Altogether an epic success, I’m sure you’ll agree.

The letter is dated 17 February (how it took him two months to compose the above I’ll never know) and it actually arrived at Mum’s house a good while ago.  I made her read it down the phone to me, so I was aware of its content, but I only collected it the other day, and had (until now) refused to look at it.  I thought that due to its high degree of pointlessness and its utter failure to assuage my concerns, that it would upset me considerably.  After all, this is about the cessation of my relationship with C, which is an incredibly traumatic thing to contemplate.

However, when C asked about it this morning (blog to follow – big update on the beard!), I somewhat surprisingly found myself wryly amused as I reported a redacted version of its contents to him.  Therefore I’ve come home and written it up and am pleased to say that I still find it amusing rather than upsetting, probably because it doesn’t actually say anything.  OK, there’s maybe six or seven hundred words there, but it doesn’t actually – at any juncture – make any salient points at all.  It is a vacuum of a letter.  It is a nothing.  Empty space seems full relative to this page of black and white nonsense.  I’m glad it was printed on both sides of the sheet as I would have hated to see any more wood senselessly wasted on something so fruitless and silly.

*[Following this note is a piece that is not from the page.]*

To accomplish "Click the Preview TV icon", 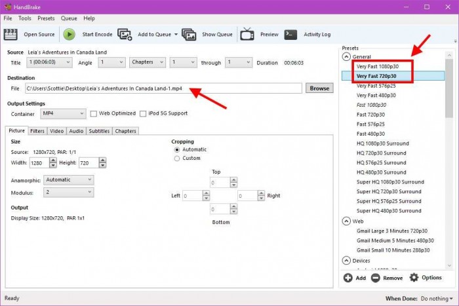I will (x=247, y=34).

Given the amount of money this moron is paid, I should really be rather angry, as well as disappointed and lost as to what to do next.  Instead, fair play to him, as he’s given me a laugh…and, in fact, some hope.  If someone with such poor (written) oratorical skills and an intellect clearly directly comparable to that of an earthworm can rise to such a lofty position within a large organisation, then my dream job is surely still within my reach.

In conclusion…FUCK YOU ONCE MORE, Mr Director Wankface Important Daft Person!